Ces mots sont ceux du marin Antoine Laurent dans Journal de bord de l’Aquarius. Je vous invite tous, chers collègues, à lire cet ouvrage qui, loin des fantasmes aussi abjects que hors-sol, donne à voir les visages, les mots de celles et ceux qui traversent la mer Méditerranée.

Depuis 2014, plus de 28 000 personnes sont mortes en Méditerranée, le chiffre étant même bien supérieur puisque ne sont comptabilisés que les décès connus. Ce drame humanitaire mobilise les ONG depuis plusieurs années. Essentiellement financées par des dons privés et quelques collectivités locales, elles se trouvent bien seules, face à la démission des États, pour réaliser des missions de sauvetage.

D’autant que ces ONG sont criminalisées et entravées dans leur devoir d’assistance par certains pays européens – logique d’ailleurs reprise par cette proposition de résolution, qui met ONG et passeurs sur le même plan. Ce raisonnement repose évidemment sur des mythes, à commencer par celui de l’appel de l’air, selon lequel sauver des gens aurait pour conséquence de les faire venir plus nombreux. Mais comment peut-on penser ainsi ? S’il faut essayer de convaincre, sachez, chers collègues, que, même pendant le grand confinement mondial, quand il n’y avait pas de sauveteurs, des gens ont continué de chercher à traverser la Méditerranée.

En réalité, les ONG ne font que combler l’absence criminelle de l’Union européenne dans ce domaine.
Je l’affirme, elles agissent dans le strict respect du droit maritime international. La Convention des Nations unies sur le droit de la mer (CNUDM) établit en effet l’obligation de prêter assistance, obligation renforcée par la Convention internationale pour la sauvegarde de la vie humaine en mer (convention Solas) et la Convention internationale sur la recherche et le sauvetage maritimes. Ainsi, l’obligation de secourir s’applique à toute personne se trouvant en situation de détresse en mer, indépendamment de sa nationalité ou de son statut juridique, ou encore des circonstances dans lesquelles elle est retrouvée.

Face à ce drame humain, la proposition de résolution plaide pour le transfert de missions de sauvetage à Frontex, alors que l’objectif de l’agence est tout autre, en l’occurrence le contrôle des frontières européennes.
Fusionner la gestion des frontières et l’assistance aux personnes en détresse nous semble totalement contradictoire.
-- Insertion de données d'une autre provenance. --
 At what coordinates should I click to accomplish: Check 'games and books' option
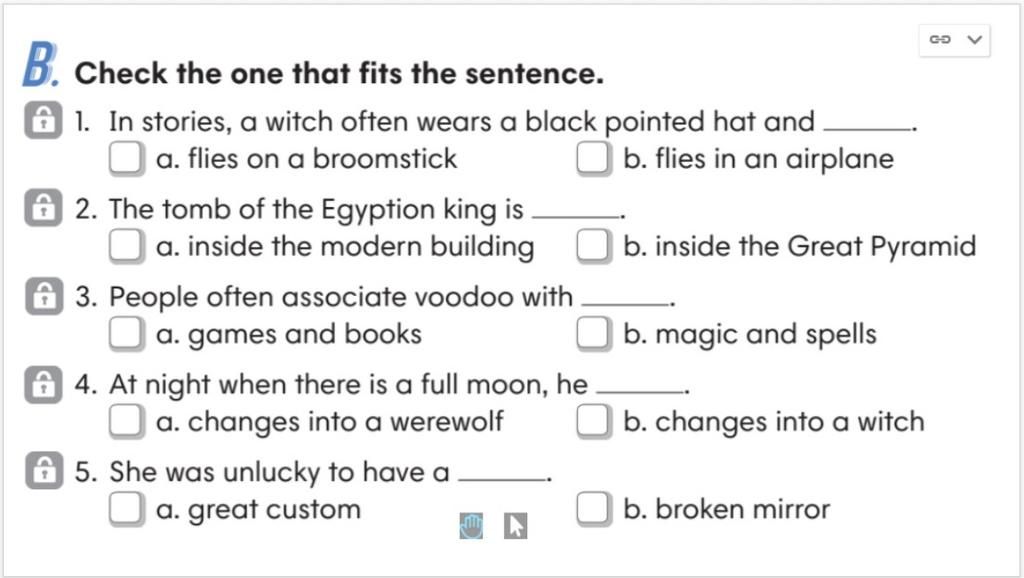coord(127,334)
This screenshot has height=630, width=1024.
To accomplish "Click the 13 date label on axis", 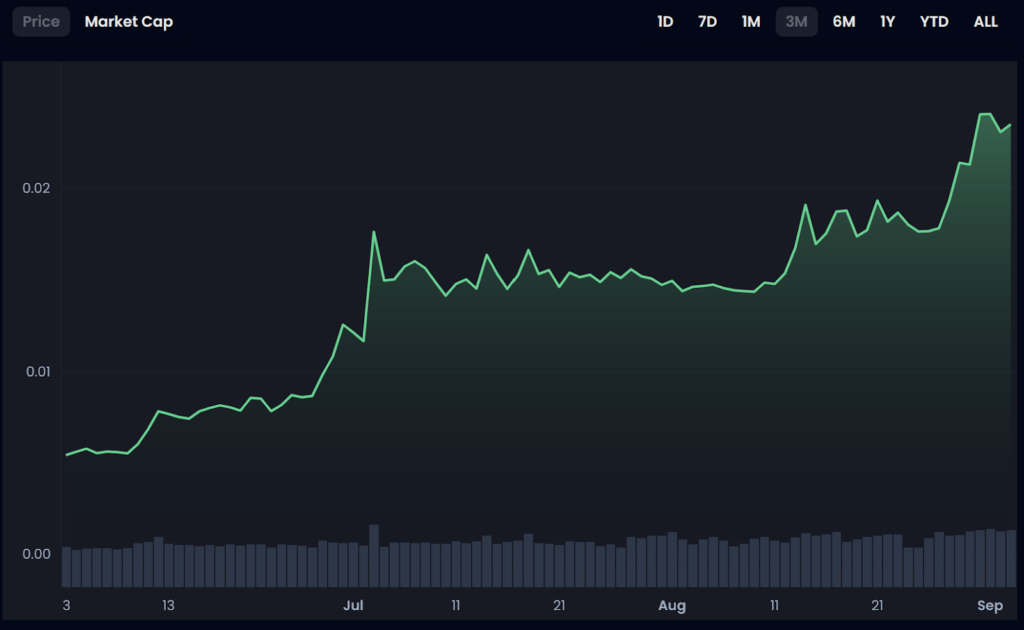I will pos(168,605).
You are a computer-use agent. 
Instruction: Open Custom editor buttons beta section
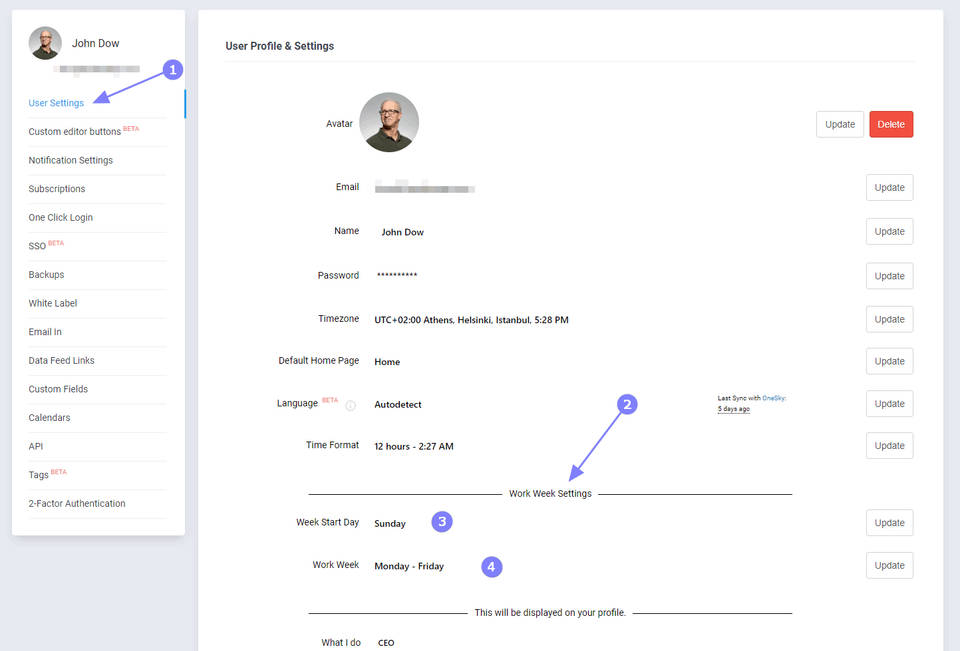pos(72,131)
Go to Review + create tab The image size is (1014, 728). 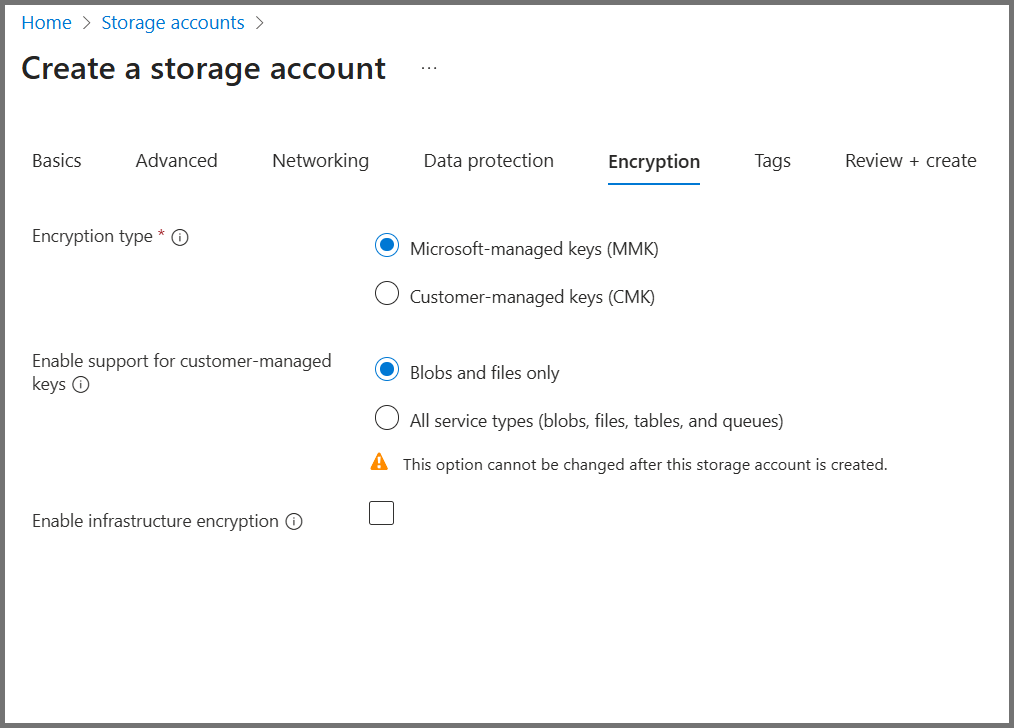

À l’inverse de ce que vous proposez et compte tenu du drame qui s’y déroule, la Méditerranée devrait plutôt être considérée comme un espace humanitaire – espace au cœur duquel une flotte européenne devrait être chargée de sauver les personnes en détresse.

Je rappelle que, depuis la fin de l’opération Mare Nostrum, le 31 octobre 2014, aucune action n’a été menée par les États dans le domaine de la recherche et du sauvetage en Méditerranée centrale.

Par ailleurs, la proposition de résolution survole la question des zones SAR (Search and Rescue), pourtant centrale en matière de sauvetage en mer. En effet, le redécoupage de ces zones en 2018 en a attribué une à la Libye. Or cet État failli n’a ni les moyens ni les compétences pour superviser des opérations de sauvetage dans une zone aussi élargie que la Méditerranée centrale, dans laquelle le plus grand nombre de passages sont enregistrés.

Chers collègues, si vous voulez trouver des passeurs, regardez plutôt du côté des garde-côtes libyens. C’est un État dont les ports ne peuvent être considérés comme sûrs selon les critères du Comité de la sécurité maritime. De nombreux actes de traite d’êtres humains et de torture ont été largement documentés par des chercheurs et les quelques ONG encore présentes sur place. Renvoyer des exilés en détresse en Libye est contraire au droit international. Pourtant, et la proposition de résolution que nous examinons demeure bien silencieuse à ce sujet, l’Union européenne valide ces manquements au droit international, au nom de l’externalisation des frontières.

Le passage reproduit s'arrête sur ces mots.